For people in business who have to deal with all the different types of tax that apply to their situation such as FBT (Fringe Benefits Tax), GST (Goods and Services Tax), Payroll Tax and others, the advice of skilled and experienced accountants is essential to ensure that any strategies they use are legitimate. The tax rules change from one federal budget to the next so something that was acceptable last year may not be acceptable in the current tax year.

 

Check Taxation Position Annually Prior to the End of Financial Year

 

The concessional tax rates and eligibility criteria can also change, which may affect the viability of any of the strategies that are already in place. These should be checked every year against the current legislation to see if any adjustments need to be made. The best time to do that is several months before the end of the financial year, rather than leaving it until tax returns are to be lodged.
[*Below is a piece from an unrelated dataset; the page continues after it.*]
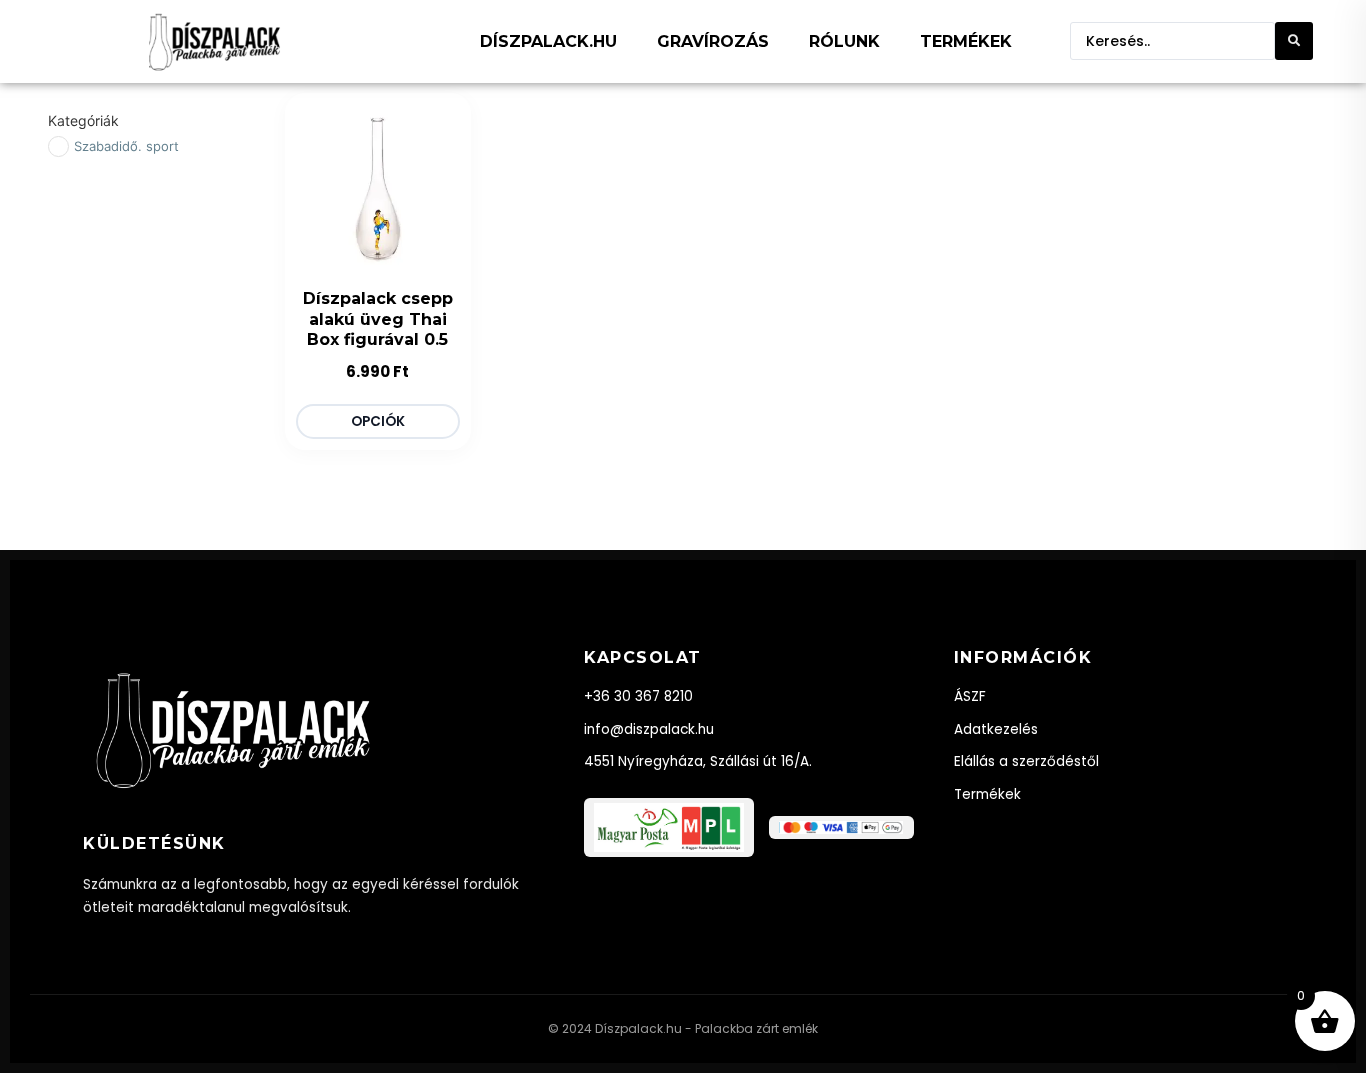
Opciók (378, 421)
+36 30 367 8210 (638, 696)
Reviewing taxation strategies at this stage provides enough time to implement alternative tax minimisation methods before financial year close off.

 

There are a number of familiar strategies that are still useful in reducing tax including salary sacrificing and/or salary packaging, making tax-deductible contributions to superannuation, managing super contributions within the caps set down by the government and borrowing to invest. Negative gearing of property, shares and other investments is another method. All of these strategies are complex and need to be managed correctly, so seeking professional advice before taking action is essential.

 

Many Legal Ways of Reducing Tax Available to Business

 

As well as these types of methods, for business owners there are standard methods of reducing taxable income such as writing off obsolete stock, and reviewing the current depreciation schedule. This is often overlooked in a busy environment. What typically happens is that assets that have become damaged or obsolete are thrown out, but still remain on the depreciation schedule. By removing them, they can be written off, provided they are not part of pooled assets.

 

These are not the only methods available, and as every situation is different, reducing tax should be approached from that aspect, preferably with the guidance and advice of an accounting professional.